## START PROVIDED PASSAGE

Problem Assignments, Phy 560, Fall 2002

Problems are due on the indicated date.

The chapter numbers are from Griffiths unless otherwise indicated. 

Due     ch:
6 Sep   1-1, 3, 6, 7
#1	Complete derivation of stated identity.
	For three sets of boundary conditions, find all the
	solutions and use each to get the corresponding
 	Fourier series for  f( x ) = x  ( 0 < x < L )
		u( 0 ) = 0 = u( L )
		u'( 0 ) = 0 = u'( L )
		u( 0 ) = 0 = u'( L )
	Also sketch and analyze the results.

16 Sep	1-4, 8, 9, 13
#2	2-3, 5
	Schaum: 7-31, 32 AND IN BOTH CASES put in context
		of boundary conditions on u'' = lu

23 Sep	1-14
#3	2-2, 6, 7, 15, 16
	Schaum: 7-42
	Math Preliminaries: 9, 10, 11

2 Oct	2-8, 13, 17, 19, 21
#4	Math Preliminaries: 18, 19, 20
	Parity operator on eigenfuntions of energy
		for the infinite square well.
			(Pg)( x ) = g( L - x )
		[IS this the parity operator?]

9 Oct	2-10, 12, 23, 24, 31, 37
#5	3-1, 2
	Math Preliminaries: 21
	Repeat the derivation of the identity that is the
		core of Fourier series, but do it for
		the Schroedinger equation instead of for
		u'' = lu.

21 Oct	2-28, 30, 36, 41
#6	3-9, 11, 17
       	Vector Space Notes: 3, 5, 8

5 Nov	START FROM THE DEFINITION of the components of
#7		an operator and of linearity:
	Compute the components of the composition of two
		such operators and express the results in
		terms of those in the two given functions.
		Apply this to the rotation example.

## END PROVIDED PASSAGE
## START SUPPLIED DATA

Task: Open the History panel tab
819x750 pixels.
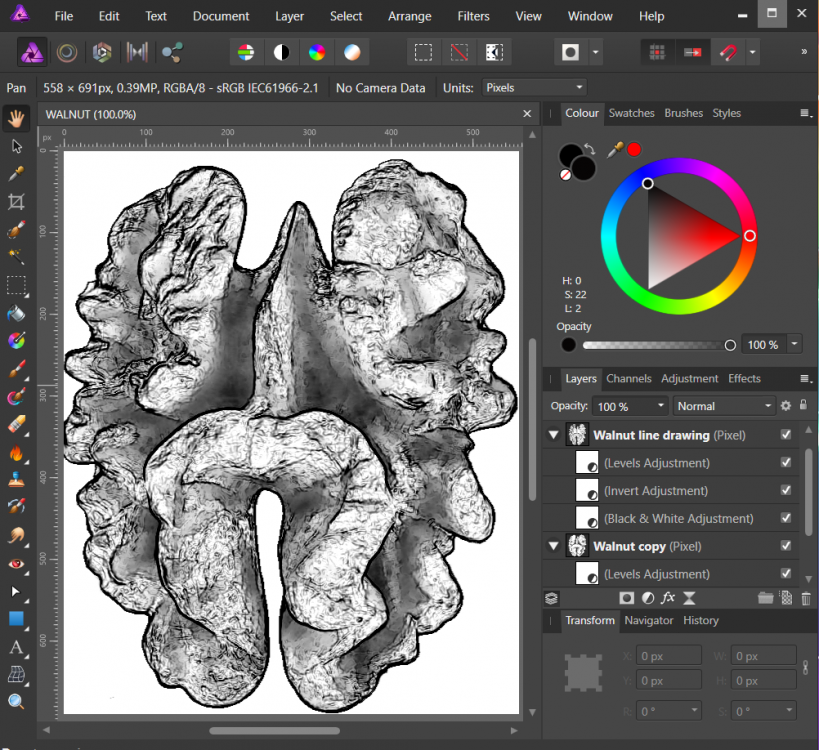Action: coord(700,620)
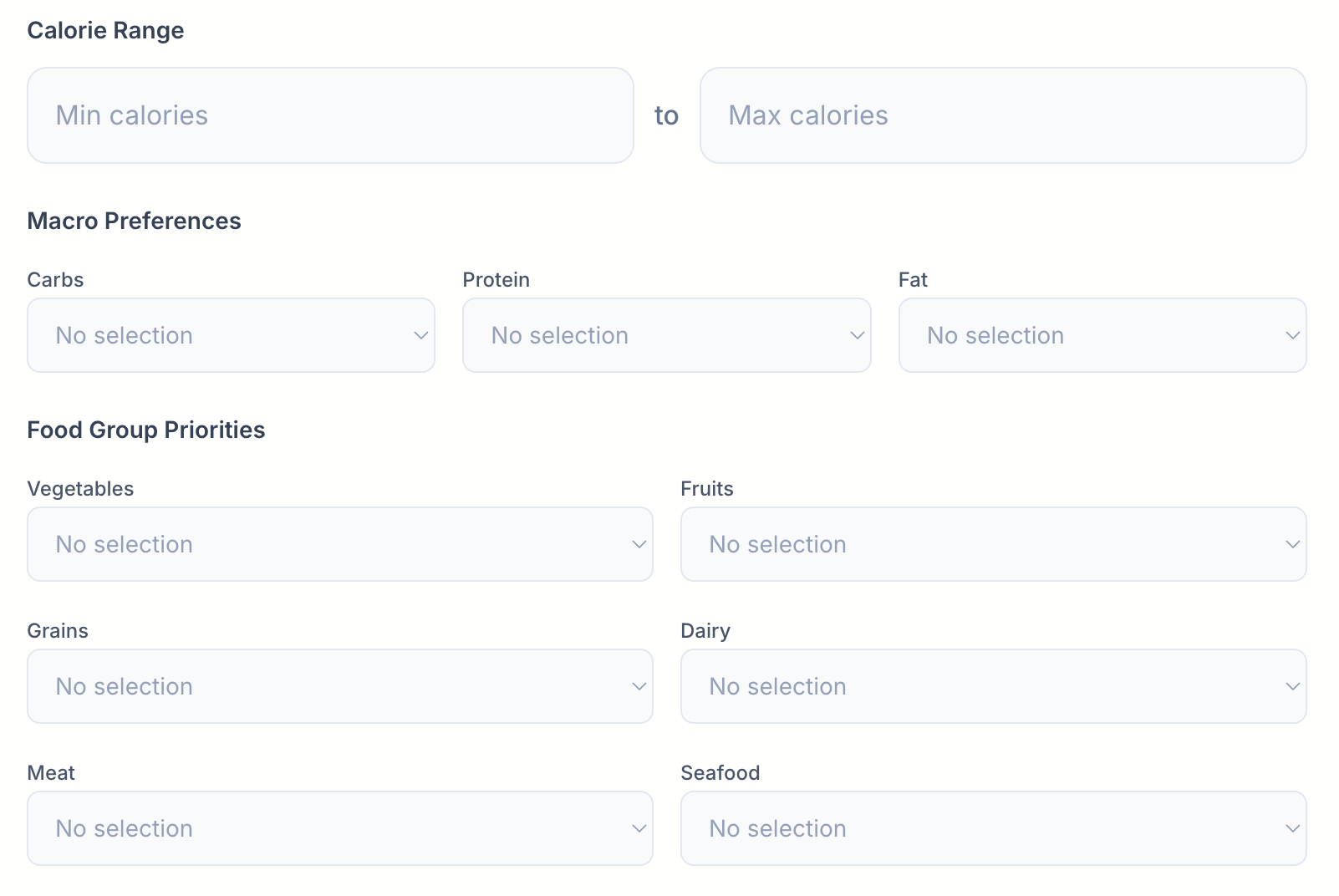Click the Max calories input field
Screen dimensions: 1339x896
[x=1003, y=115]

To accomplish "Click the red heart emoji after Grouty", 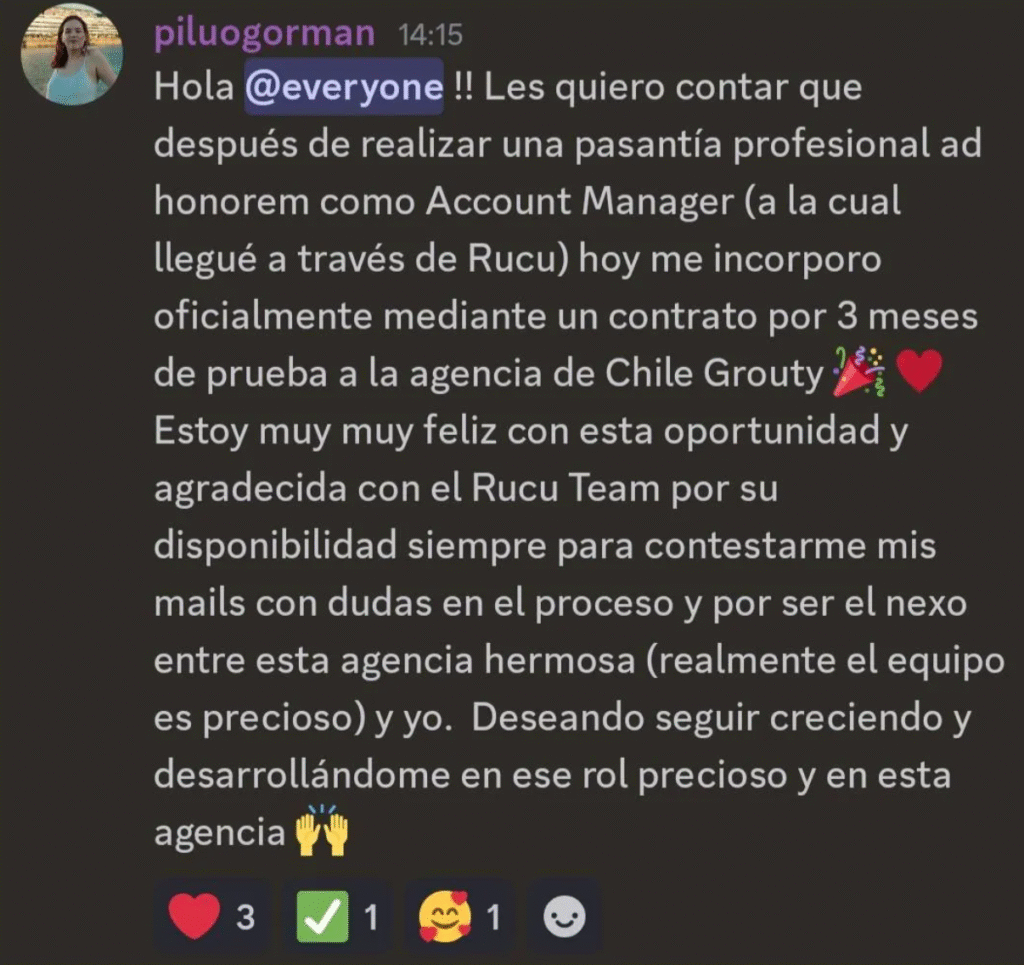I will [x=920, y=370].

## END SUPPLIED DATA

INSTRUCTIONS TO FOLLOW => Please continue the Phy 560 problem assignment list above, picking up right after its final line.

ANSWER =>
	The vector space of cubic polynomials.  d/dx is
		an operator (check).  Pick a basis and compute
		its components.
		Do the same for d2/dx2 and then
		compare the results of the previous problem.
	The vector space of square-integrable and differentiable
		functions on 0<x<L and use as a basis the
		eigenfunctions of H for the infinite square well.
		Compute the components of H.
	Classical angular momentum for a point mass is rxp [I'm
		dropping the vectors here.  They're hard to put in.]
		For many masses it is a sum of such terms.  A rigid body is
		rotating about a fixed axis with angular velocity
		omega.  The total angular momentum is a sum (or
		integral)  over rx(wxr) dm.
		Compute the components of this function of omega
		in a common orthonormal basis.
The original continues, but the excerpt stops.